Das Recht eines Minderjährigen, eine Änderungserklärung durchzusetzen wertet ein möglicherweise nur kurzfristiges Gefühl auf. Diese Gefahr aber ficht die Befürworter des Gesetzes offenbar ebenso wenig an, wie die nun so heftig kritisierten Mitarbeiter der britischen Klinik. Zahlreiche junge Erwachsene haben zwischenzeitlich die Tavistock-Klinik verklagt, weil ihnen als Minderjährige zu voreilig, wie sie heute finden, suggeriert wurde, sie steckten im falschen Körper. - und bei ihnen eine entsprechende medizinische Behandlung eingeleitet wurde. Einige der Jugendlichen, die Probleme mit ihrer sexuellen Identität hatten, dürften ganz einfach schwul oder lesbisch gewesen sein. Doch so eifrig und fest glaubten die Mitarbeiter an ihre Ideologie, dass Vorsicht und Zurückhaltung – und auch die Möglichkeit des Irrtums – weitgehend ausgeschlossen wurden.
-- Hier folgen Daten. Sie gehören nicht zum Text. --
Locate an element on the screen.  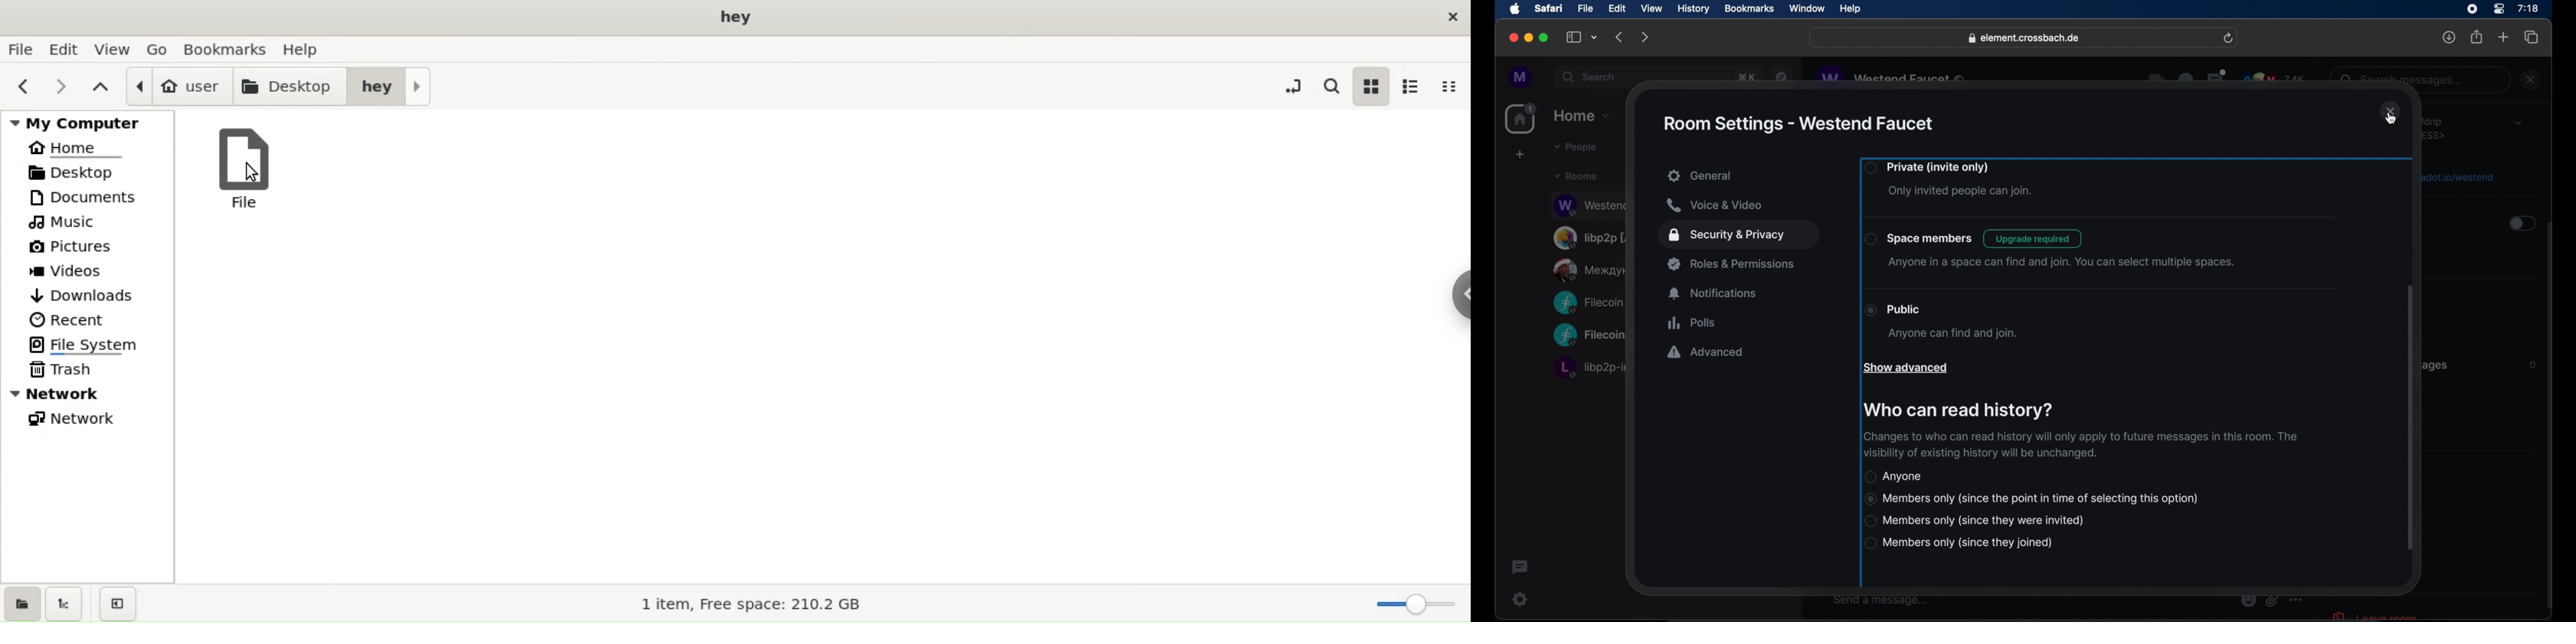
edit is located at coordinates (1617, 8).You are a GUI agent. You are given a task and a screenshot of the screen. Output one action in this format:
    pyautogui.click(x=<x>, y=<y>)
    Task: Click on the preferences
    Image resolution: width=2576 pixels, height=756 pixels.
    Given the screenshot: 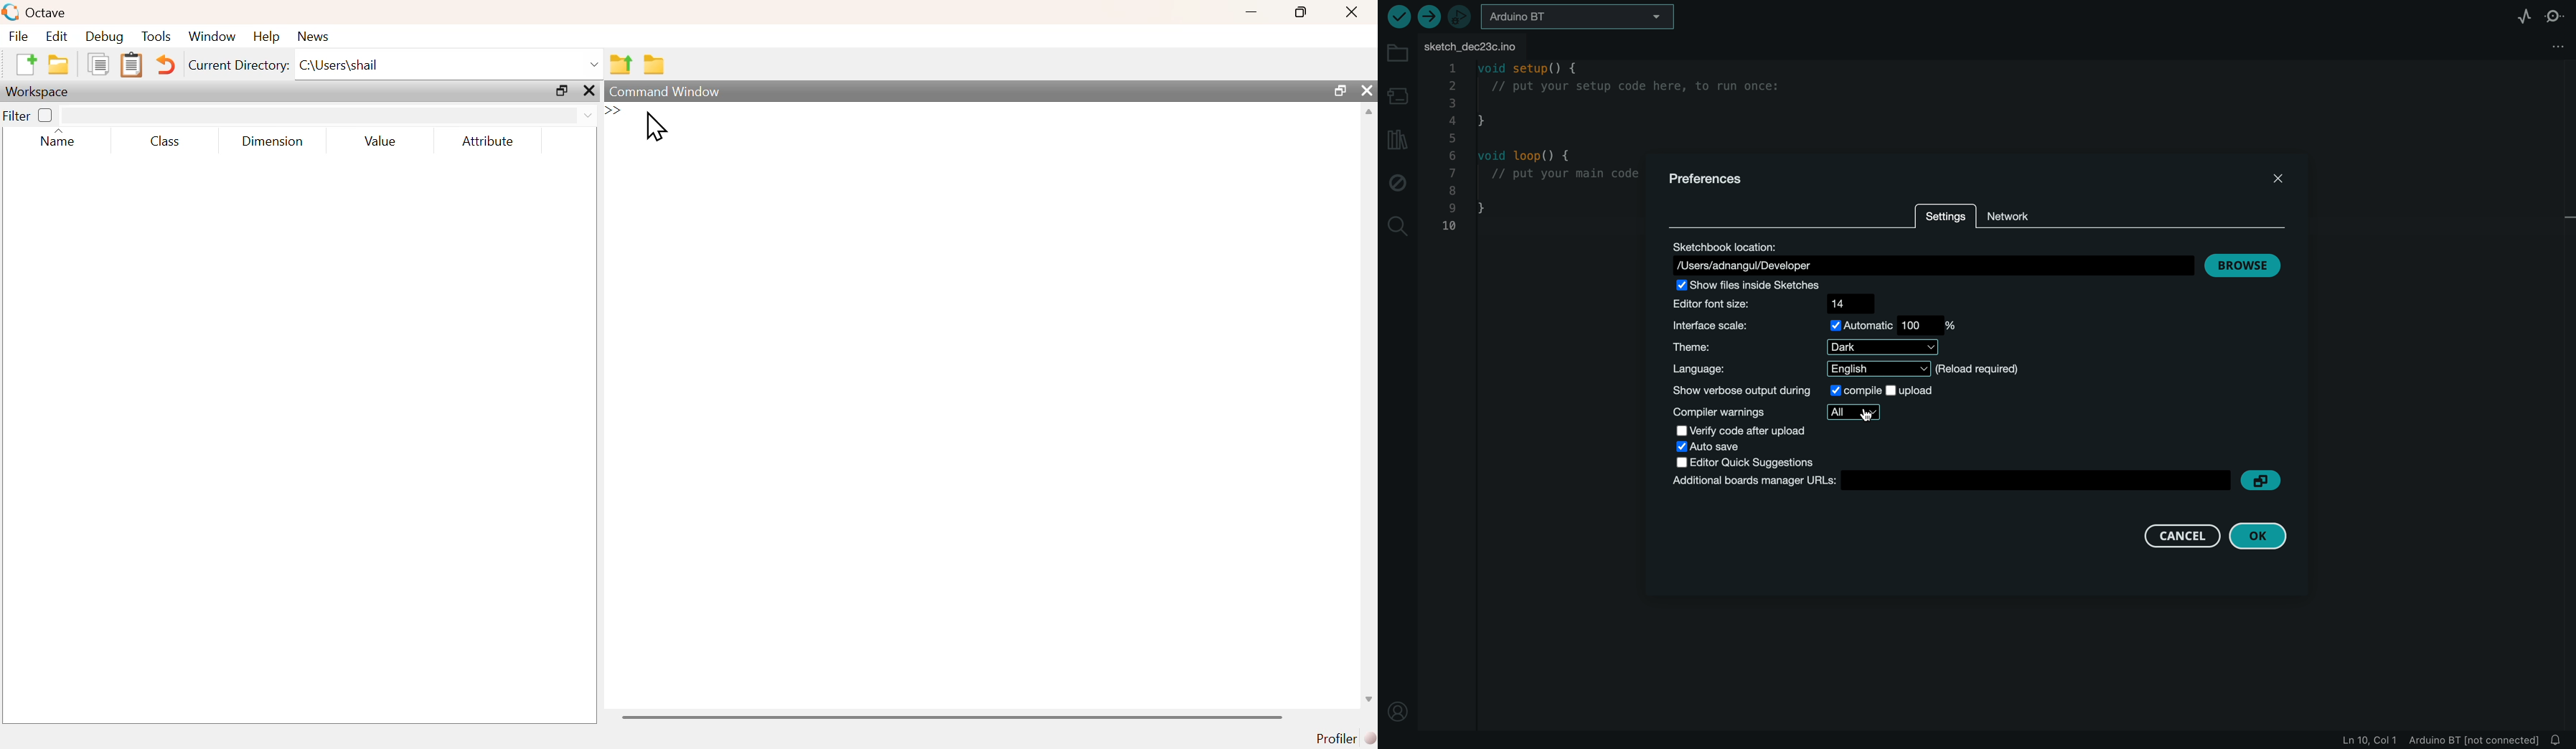 What is the action you would take?
    pyautogui.click(x=1714, y=181)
Auch in Deutschland nimmt die Zahl der Jugendlichen, die sich einer Geschlechtsumwandlung unterziehen, rapide zu. Laut einem Artikel in der F.A.Z. lag die Zahl bei 15- bis 25-Jährigen im Jahr 2007 noch bei 54, doch 2021 war sie bereits auf 917 angestiegen. Zwar müssen die Minderjährigen, die eine Änderungserklärung abgeben, laut dem neuen Gesetzesentwurf die Zustimmung der Sorgeberechtigten einholen. Vorgesehen ist jedoch, dass deren Zustimmung durch ein Familiengericht ersetzt werden kann, wenn es zu Konflikten kommt. Eltern, die sich Sorgen um ihre Kinder machen, müssen dies als Bedrohung empfinden. Auch wenn die meisten Familiengerichte gute Arbeit leisten, widerspricht diese Vorgabe den Grundsätzen eines freiheitlichen Staats, der das Elternrecht respektiert. Nur in unfreien Staaten wird Eltern mit dem Verlust ihres Entscheidungsrechts (und faktisch mit ihrem Erziehungsrecht) gedroht, wenn sie nicht der richtigen Ideologie huldigen.

Wenn unsere Abgeordneten demnächst über den Gesetzentwurf abstimmen, werden sie hoffentlich all diese Aspekte berücksichtigen.